И при мыслях об этом – грусть.
Пришли сумерки – ранние, скучные. На улице фонарщики зажигали редкие фонари, и в окно был виден один из них, дальний и тусклый.
И подумал о фонарях. Больше бы огней надо, больше! Надобно указ о фонарях подновить, а то, как установили их спервоначалу на Васильевском острову, так потом для других мест эта резвость и схлынула. А на Невской першпективе, на Городском острову…
В его комнате зажгли свечи. Лекарь Блюментрост пришел. Щупал руку, где должна жилка биться, лоб, слегка давил пальцами грудь и бока. Петр скучно смотрел на него. Спросил лекаря, исправно ли поступают снадобья с астраханских аптекарских огородов.
Говорит, что исправно. А может, врет?
Туда, в Астрахань, из Персии должны привозить разные целебные деревья и травы. Зима там малодневна, а летом крутая жара стоит. Француз-огородник писал, что семь сортов винограда в Астрахани развел и собирается заводить червяков, кои сами шелковую нитку прядут и наматывают на себя.
Когда опять остался один, дотянулся рукой до столика, на котором лежала записная памятная книжка, придвинул шандал со свечой, вздел на нос очки и стал просматривать записи.
Опять о месте, приличном для навозных складов, подновлять указ нужно; о химических секретах, чтоб руду пробовали; о подкидных младенцах, чтоб воспитывать… Да ведь указывалось, как с ними быть.

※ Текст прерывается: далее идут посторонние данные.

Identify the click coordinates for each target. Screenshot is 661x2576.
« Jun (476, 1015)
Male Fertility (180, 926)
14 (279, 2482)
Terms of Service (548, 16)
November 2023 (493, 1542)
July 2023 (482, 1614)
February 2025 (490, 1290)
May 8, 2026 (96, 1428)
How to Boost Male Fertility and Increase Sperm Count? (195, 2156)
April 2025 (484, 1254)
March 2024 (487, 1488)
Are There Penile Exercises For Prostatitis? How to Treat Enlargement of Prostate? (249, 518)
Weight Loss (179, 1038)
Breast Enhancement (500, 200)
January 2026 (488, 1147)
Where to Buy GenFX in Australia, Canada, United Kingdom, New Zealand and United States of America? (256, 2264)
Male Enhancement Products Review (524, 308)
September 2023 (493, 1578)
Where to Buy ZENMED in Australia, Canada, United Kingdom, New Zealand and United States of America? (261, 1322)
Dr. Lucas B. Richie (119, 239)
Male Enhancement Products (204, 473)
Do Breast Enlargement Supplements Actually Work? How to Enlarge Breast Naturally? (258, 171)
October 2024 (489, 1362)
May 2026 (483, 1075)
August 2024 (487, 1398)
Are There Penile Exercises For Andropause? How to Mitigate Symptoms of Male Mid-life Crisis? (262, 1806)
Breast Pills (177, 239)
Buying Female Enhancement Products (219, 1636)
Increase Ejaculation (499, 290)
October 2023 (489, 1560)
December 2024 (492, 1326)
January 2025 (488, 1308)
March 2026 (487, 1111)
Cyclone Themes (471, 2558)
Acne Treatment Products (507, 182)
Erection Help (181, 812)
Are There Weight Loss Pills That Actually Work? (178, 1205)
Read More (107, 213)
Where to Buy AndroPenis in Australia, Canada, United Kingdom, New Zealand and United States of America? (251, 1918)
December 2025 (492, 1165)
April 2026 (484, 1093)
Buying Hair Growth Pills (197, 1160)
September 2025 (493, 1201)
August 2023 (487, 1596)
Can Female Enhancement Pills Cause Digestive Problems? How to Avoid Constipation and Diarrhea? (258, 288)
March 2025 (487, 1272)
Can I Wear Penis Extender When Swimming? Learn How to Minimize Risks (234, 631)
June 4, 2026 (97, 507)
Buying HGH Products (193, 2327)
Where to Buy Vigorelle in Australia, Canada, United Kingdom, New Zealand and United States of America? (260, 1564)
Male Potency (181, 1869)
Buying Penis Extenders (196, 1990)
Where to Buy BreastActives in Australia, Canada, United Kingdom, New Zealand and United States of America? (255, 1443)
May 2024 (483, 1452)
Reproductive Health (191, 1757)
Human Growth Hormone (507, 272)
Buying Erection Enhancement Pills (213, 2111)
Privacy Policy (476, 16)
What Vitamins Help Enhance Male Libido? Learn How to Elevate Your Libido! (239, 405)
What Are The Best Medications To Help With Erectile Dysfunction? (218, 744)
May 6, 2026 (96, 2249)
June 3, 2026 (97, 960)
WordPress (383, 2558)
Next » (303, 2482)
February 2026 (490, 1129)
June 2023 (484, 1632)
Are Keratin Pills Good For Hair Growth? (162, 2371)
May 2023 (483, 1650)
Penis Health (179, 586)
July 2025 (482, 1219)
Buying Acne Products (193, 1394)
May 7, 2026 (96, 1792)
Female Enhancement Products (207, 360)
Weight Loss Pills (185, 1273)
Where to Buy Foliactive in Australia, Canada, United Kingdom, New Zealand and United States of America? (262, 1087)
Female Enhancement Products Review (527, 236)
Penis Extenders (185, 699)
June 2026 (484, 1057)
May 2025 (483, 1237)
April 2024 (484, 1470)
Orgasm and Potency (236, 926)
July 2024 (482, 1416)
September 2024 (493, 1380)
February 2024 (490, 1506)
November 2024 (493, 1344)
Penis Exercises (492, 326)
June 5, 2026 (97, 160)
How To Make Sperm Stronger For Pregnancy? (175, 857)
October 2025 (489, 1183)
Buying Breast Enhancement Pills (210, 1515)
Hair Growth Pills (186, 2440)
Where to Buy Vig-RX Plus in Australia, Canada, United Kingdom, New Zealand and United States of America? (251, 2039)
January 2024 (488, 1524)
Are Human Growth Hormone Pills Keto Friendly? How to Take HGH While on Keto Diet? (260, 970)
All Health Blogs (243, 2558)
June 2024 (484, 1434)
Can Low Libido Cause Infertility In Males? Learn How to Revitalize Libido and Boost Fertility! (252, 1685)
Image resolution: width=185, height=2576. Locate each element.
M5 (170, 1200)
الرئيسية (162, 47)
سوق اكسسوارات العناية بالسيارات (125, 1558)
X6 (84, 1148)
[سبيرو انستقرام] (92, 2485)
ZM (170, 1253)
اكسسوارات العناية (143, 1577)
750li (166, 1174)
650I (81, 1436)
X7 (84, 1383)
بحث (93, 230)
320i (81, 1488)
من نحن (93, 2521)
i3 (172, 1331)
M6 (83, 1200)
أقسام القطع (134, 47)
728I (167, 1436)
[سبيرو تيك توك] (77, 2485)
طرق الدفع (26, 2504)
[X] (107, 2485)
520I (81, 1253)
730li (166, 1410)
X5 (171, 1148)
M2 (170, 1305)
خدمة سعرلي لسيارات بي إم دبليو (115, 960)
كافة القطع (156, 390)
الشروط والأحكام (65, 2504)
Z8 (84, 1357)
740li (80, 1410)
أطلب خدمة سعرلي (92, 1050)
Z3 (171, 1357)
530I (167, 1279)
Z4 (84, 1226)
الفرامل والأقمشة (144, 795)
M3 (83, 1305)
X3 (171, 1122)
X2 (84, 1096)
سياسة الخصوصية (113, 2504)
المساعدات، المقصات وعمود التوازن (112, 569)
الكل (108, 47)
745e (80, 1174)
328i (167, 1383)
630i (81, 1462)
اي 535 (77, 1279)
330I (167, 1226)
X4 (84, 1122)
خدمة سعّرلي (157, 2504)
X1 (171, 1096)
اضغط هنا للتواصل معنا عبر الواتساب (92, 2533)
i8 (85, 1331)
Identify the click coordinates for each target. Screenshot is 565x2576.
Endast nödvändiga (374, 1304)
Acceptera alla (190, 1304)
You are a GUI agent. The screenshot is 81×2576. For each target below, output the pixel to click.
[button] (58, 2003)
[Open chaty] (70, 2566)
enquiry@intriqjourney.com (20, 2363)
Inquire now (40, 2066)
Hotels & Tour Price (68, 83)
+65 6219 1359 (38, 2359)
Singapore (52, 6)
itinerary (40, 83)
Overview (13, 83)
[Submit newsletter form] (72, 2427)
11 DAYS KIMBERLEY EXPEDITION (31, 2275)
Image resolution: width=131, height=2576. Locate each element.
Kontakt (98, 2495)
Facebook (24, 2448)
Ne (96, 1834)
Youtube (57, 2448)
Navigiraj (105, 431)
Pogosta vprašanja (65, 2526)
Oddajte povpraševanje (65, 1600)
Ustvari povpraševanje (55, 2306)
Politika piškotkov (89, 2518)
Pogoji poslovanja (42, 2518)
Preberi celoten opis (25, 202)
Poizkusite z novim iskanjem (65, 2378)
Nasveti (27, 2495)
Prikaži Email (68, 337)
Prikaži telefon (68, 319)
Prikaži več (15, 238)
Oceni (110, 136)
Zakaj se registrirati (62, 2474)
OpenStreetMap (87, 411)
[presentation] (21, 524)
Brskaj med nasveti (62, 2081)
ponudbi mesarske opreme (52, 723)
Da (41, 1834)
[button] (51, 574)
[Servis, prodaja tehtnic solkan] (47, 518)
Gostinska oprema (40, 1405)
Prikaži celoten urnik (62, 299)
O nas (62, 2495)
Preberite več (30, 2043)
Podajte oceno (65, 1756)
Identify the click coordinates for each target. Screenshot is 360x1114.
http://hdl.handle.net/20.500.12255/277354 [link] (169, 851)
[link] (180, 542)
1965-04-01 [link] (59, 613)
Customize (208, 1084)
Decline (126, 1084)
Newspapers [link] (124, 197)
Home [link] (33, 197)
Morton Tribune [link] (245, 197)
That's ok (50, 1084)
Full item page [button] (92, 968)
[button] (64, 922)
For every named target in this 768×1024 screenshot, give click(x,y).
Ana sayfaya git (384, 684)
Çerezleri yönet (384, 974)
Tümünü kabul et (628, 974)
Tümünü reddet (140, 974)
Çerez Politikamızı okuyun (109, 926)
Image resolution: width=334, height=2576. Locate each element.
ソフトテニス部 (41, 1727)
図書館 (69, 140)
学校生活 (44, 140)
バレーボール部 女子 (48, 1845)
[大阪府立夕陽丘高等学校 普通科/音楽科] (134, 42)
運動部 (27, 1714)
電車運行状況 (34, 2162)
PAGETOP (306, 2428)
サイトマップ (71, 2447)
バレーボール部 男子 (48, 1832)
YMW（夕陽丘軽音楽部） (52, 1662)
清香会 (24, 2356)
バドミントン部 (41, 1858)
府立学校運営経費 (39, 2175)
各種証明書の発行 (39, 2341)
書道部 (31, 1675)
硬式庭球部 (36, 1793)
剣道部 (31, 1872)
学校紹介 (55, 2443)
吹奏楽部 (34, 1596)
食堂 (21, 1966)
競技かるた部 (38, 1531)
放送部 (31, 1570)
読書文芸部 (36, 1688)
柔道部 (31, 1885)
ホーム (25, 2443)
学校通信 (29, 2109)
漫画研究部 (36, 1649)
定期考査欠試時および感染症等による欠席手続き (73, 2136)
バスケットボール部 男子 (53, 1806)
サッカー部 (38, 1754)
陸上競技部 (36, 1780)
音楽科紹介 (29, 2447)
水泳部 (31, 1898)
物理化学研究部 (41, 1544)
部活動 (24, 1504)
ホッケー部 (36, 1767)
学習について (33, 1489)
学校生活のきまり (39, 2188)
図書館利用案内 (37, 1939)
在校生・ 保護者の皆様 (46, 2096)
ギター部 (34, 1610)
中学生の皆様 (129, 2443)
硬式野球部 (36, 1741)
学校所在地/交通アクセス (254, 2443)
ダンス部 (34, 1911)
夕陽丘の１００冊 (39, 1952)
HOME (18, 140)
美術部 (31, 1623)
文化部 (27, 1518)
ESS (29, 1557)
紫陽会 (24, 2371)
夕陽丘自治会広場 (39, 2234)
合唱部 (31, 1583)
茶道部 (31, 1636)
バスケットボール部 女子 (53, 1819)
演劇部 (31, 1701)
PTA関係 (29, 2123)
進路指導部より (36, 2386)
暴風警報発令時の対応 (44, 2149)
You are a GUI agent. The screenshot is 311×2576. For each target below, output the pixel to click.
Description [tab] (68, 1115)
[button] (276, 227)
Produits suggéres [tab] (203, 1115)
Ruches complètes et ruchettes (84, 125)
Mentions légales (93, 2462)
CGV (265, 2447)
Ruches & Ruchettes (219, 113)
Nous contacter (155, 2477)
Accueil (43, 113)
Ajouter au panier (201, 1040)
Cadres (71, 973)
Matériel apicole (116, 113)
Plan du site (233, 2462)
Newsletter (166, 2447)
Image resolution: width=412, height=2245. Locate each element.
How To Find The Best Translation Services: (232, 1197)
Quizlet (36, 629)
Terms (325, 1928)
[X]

И задумался о них, о младенцах.
В них суть смена всем отживающим. Придет минута, и он сам, державнейший, в последний раз выдохнет из себя перегоревший в легочных сумках воздух, и где-то в тот самый миг, может, как раз здесь, в Петербурге, впервые вздохнет сей атмосферы появившееся человеческое существо. Какая искусная, непереводящаяся механика смены людского бытия!
Младенцы и престарелые… Хм…
По всем губернским городам велено ведь было устроить госпитали для увечных и престарелых, а также дома для приема незаконнорожденных детей. Велеть – велено, а проведать, как все доподлинно сделано, не удосужился. Опять недосмотр. Меньше бы глупыми потехами забавлялся, глядишь, и до младенцев и до престарелых руки дошли бы. Сам престарелым стал. А если не стал еще, то близок к тому… Искусных мамок велел к младенцам подыскивать, а подысканы ли да искусны ли?.. Дают им положенные три рубля да полуосьмину хлеба? Как на самих младенцев три деньги на день тратятся? Может, наполовину их обворовывают?.. Мало ли их хапуг.
Вчитывался в строчки записной книжки, прикидывал в уме: на больных, убогих и престарелых положено было сперва обратить статью церковных доходов – сбор с венечных памятей, да потом еще прибавлена к тому выручка от продажи церковных свечей, да установлено со всех служилых людей, опричь солдат, списывать в год по копейке с рубля. Мало этого. С кого еще деньги списать?..
– С покойников, государь мой, спиши, – почудился ему шепчущий голос.
Он вздрогнул.
К нему подходила Екатерина, жена. Тихо, вкрадчиво спрашивала:
– Спокойно ли, государь мой, спишь?..
Что о том спрашивать? Как можно предаваться спокойствию, когда столько неотложных дел?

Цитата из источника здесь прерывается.